Le quotidien The Gazette a déjà fait largement écho à son souhait de voir le plus grand nombre possible de Québécois maîtriser la langue anglaise, sans quoi toute une génération de jeunes francophones risque d'être lourdement pénalisée.
Alors que le PQ entend resserrer les dispositions de la loi 101, la commission estime que la situation ne justifie pas l'adoption de «mesures radicales», parmi lesquelles elle range l'extension de la francisation obligatoire à l'ensemble des petites entreprises.
Néanmoins, «il y a lieu de favoriser non pas un état d'alarme mais une grande vigilance». On croirait entendre Christine St-Pierre. Au cas où la ministre responsable de la Charte de la langue française ne l'aurait pas encore remarqué, la commission a noté que le bilinguisme s'était beaucoup développé dans l'administration publique et parapublique, y compris dans les cégeps et les universités, au cours des dernières années.
Bien entendu, la neutralité politique des commissaires les empêchait de se prononcer sur l'opportunité de doter le Québec d'une constitution interne. Elle n'aurait sûrement pas l'impact d'un «acte de fondation» comme la souveraineté, dans laquelle M. Bouchard voyait l'an dernier le meilleur antidote à l'insécurité congénitale des «Québécois d'ascendance canadienne-française», mais elle constituerait une châsse plus digne des valeurs québécoises qu'une page de publicité dans un journal.

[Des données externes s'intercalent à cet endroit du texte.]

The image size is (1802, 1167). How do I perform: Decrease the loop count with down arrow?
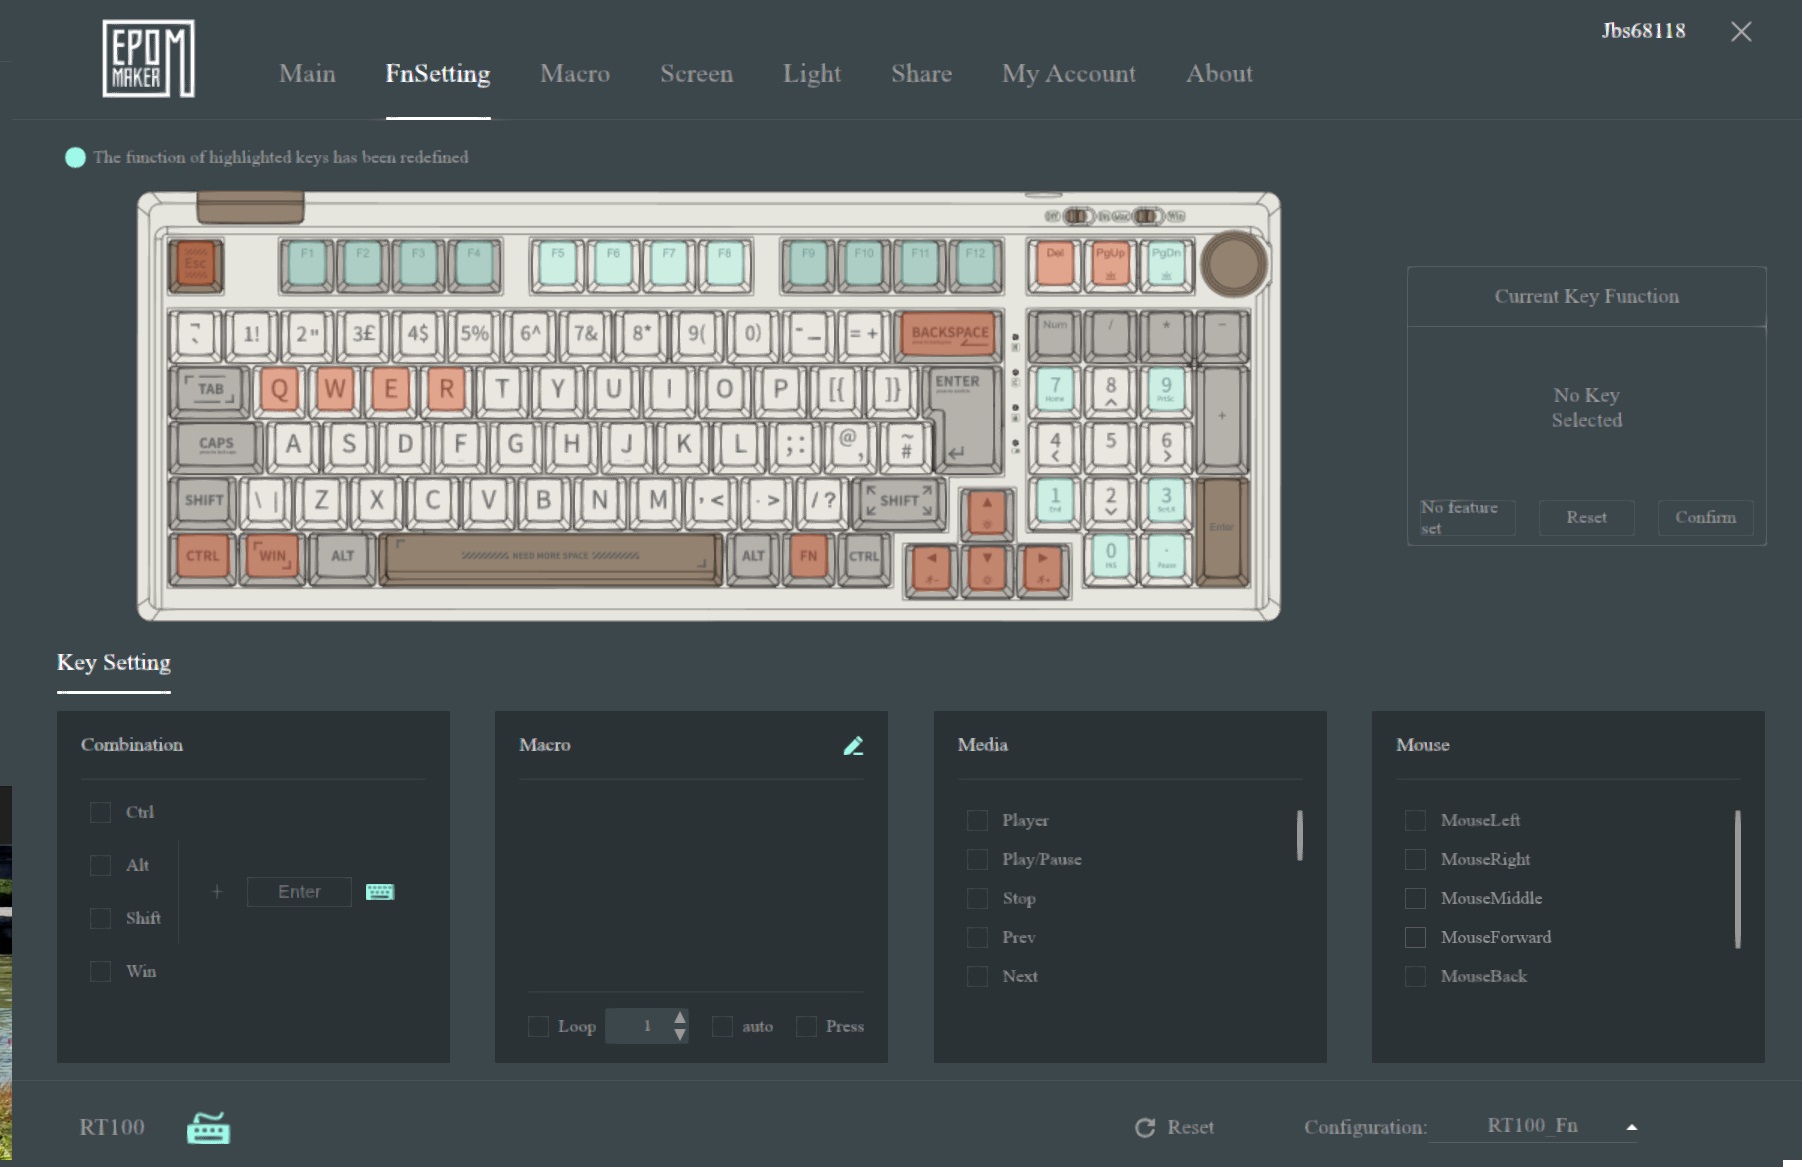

Cela dit, M. Charest a peut-être raison. À en juger par les réactions qu'il suscite, le résultat le plus concret du rapport Bouchard-Taylor a été de démontrer que le Québec est non seulement insécure, mais également très incertain de ce qu'il est et de ce qu'il veut être. Dans les conditions actuelles, la rédaction d'une constitution risquerait de tourner au gâchis.